— Set problem —
Copy out the rows below, putting "Goal" wherever "Instruction" appears and leaving everything else untouched.
-------- Material shown
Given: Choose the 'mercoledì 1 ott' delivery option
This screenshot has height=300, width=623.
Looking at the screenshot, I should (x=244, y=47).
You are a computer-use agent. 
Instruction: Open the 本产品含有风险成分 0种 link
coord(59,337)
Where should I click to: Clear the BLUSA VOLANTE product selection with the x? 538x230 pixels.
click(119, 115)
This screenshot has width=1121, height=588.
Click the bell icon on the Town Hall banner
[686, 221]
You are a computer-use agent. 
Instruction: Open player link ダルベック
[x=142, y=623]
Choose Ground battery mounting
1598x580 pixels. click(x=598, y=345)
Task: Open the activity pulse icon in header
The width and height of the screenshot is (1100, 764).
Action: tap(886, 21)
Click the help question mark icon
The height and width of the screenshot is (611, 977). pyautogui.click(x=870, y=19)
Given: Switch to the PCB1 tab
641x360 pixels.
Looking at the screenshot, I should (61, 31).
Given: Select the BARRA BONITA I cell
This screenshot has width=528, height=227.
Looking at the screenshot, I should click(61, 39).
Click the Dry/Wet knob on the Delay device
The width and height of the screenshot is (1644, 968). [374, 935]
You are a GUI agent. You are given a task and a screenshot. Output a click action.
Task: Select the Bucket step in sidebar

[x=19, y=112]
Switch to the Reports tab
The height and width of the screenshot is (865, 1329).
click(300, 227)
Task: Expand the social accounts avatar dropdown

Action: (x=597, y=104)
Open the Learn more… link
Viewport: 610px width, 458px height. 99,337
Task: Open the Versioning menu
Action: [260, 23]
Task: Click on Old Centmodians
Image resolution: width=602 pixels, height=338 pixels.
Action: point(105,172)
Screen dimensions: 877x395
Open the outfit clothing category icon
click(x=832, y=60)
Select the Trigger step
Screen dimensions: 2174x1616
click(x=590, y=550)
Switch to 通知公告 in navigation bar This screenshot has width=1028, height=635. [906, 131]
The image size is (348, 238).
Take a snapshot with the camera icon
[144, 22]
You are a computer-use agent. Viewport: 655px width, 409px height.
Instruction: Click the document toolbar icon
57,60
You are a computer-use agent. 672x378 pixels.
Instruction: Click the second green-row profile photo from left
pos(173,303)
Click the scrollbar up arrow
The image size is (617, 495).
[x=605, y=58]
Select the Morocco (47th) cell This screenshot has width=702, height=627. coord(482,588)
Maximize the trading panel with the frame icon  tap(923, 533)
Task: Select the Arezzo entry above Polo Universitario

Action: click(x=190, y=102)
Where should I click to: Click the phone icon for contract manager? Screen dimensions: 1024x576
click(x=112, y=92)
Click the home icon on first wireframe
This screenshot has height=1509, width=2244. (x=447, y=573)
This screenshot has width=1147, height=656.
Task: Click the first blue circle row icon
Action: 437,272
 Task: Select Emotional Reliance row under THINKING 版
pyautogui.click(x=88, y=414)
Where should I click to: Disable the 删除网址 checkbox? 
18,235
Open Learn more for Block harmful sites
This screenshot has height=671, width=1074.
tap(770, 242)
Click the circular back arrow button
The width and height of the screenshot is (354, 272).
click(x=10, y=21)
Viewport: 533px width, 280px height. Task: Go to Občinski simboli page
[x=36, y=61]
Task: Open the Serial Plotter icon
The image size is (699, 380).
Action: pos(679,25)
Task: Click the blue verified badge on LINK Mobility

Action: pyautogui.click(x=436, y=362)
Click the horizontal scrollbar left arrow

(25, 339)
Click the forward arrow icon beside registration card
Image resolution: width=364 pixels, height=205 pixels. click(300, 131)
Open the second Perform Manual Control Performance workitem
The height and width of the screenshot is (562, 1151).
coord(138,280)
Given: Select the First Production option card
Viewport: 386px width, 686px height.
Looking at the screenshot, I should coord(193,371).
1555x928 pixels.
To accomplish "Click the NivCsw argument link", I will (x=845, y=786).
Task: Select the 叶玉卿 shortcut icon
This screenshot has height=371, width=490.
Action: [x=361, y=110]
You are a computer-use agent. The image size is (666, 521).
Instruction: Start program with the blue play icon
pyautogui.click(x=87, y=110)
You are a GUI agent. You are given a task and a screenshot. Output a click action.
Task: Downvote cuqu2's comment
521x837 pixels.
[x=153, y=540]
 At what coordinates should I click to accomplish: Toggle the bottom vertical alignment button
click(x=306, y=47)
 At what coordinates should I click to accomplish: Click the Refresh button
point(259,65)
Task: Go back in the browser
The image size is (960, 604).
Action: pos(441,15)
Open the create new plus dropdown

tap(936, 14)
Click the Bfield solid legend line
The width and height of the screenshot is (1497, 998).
----------------
— Response —
Given: Choose the 'mercoledì 1 ott' delivery option
This screenshot has height=300, width=623.
Looking at the screenshot, I should (x=244, y=47).
You are a computer-use agent. 
Goal: Open the 本产品含有风险成分 0种 link
coord(59,337)
Where should I click to: Clear the BLUSA VOLANTE product selection with the x? 538x230 pixels.
click(119, 115)
This screenshot has width=1121, height=588.
Click the bell icon on the Town Hall banner
[686, 221]
You are a computer-use agent. 
Goal: Open player link ダルベック
[x=142, y=623]
Choose Ground battery mounting
1598x580 pixels. click(x=598, y=345)
Task: Open the activity pulse icon in header
The width and height of the screenshot is (1100, 764).
Action: tap(886, 21)
Click the help question mark icon
The height and width of the screenshot is (611, 977). pyautogui.click(x=870, y=19)
Given: Switch to the PCB1 tab
641x360 pixels.
Looking at the screenshot, I should (61, 31).
Given: Select the BARRA BONITA I cell
This screenshot has width=528, height=227.
Looking at the screenshot, I should click(61, 39).
Click the Dry/Wet knob on the Delay device
The width and height of the screenshot is (1644, 968). [374, 935]
You are a GUI agent. You are given a task and a screenshot. Output a click action.
Task: Select the Bucket step in sidebar

[x=19, y=112]
Switch to the Reports tab
The height and width of the screenshot is (865, 1329).
click(300, 227)
Task: Expand the social accounts avatar dropdown

Action: (x=597, y=104)
Open the Learn more… link
Viewport: 610px width, 458px height. 99,337
Task: Open the Versioning menu
Action: [260, 23]
Task: Click on Old Centmodians
Image resolution: width=602 pixels, height=338 pixels.
Action: point(105,172)
Screen dimensions: 877x395
Open the outfit clothing category icon
click(x=832, y=60)
Select the Trigger step
Screen dimensions: 2174x1616
click(x=590, y=550)
Switch to 通知公告 in navigation bar This screenshot has width=1028, height=635. [906, 131]
The image size is (348, 238).
Take a snapshot with the camera icon
[144, 22]
You are a computer-use agent. Viewport: 655px width, 409px height.
Goal: Click the document toolbar icon
57,60
You are a computer-use agent. 672x378 pixels.
Goal: Click the second green-row profile photo from left
pos(173,303)
Click the scrollbar up arrow
The image size is (617, 495).
[x=605, y=58]
Select the Morocco (47th) cell This screenshot has width=702, height=627. coord(482,588)
Maximize the trading panel with the frame icon  tap(923, 533)
Task: Select the Arezzo entry above Polo Universitario

Action: click(x=190, y=102)
Where should I click to: Click the phone icon for contract manager? Screen dimensions: 1024x576
click(x=112, y=92)
Click the home icon on first wireframe
This screenshot has height=1509, width=2244. (x=447, y=573)
This screenshot has width=1147, height=656.
Task: Click the first blue circle row icon
Action: 437,272
 Task: Select Emotional Reliance row under THINKING 版
pyautogui.click(x=88, y=414)
Where should I click to: Disable the 删除网址 checkbox? 
18,235
Open Learn more for Block harmful sites
This screenshot has height=671, width=1074.
tap(770, 242)
Click the circular back arrow button
The width and height of the screenshot is (354, 272).
click(x=10, y=21)
Viewport: 533px width, 280px height. Task: Go to Občinski simboli page
[x=36, y=61]
Task: Open the Serial Plotter icon
The image size is (699, 380).
Action: pos(679,25)
Task: Click the blue verified badge on LINK Mobility

Action: pyautogui.click(x=436, y=362)
Click the horizontal scrollbar left arrow

(25, 339)
Click the forward arrow icon beside registration card
Image resolution: width=364 pixels, height=205 pixels. click(300, 131)
Open the second Perform Manual Control Performance workitem
The height and width of the screenshot is (562, 1151).
coord(138,280)
Given: Select the First Production option card
Viewport: 386px width, 686px height.
Looking at the screenshot, I should coord(193,371).
1555x928 pixels.
To accomplish "Click the NivCsw argument link", I will (x=845, y=786).
Task: Select the 叶玉卿 shortcut icon
This screenshot has height=371, width=490.
Action: [x=361, y=110]
You are a computer-use agent. The image size is (666, 521).
Goal: Start program with the blue play icon
pyautogui.click(x=87, y=110)
You are a GUI agent. You are given a task and a screenshot. Output a click action.
Task: Downvote cuqu2's comment
521x837 pixels.
[x=153, y=540]
 At what coordinates should I click to accomplish: Toggle the bottom vertical alignment button
click(x=306, y=47)
 At what coordinates should I click to accomplish: Click the Refresh button
point(259,65)
Task: Go back in the browser
The image size is (960, 604).
Action: pos(441,15)
Open the create new plus dropdown

tap(936, 14)
Click the Bfield solid legend line
The width and height of the screenshot is (1497, 998).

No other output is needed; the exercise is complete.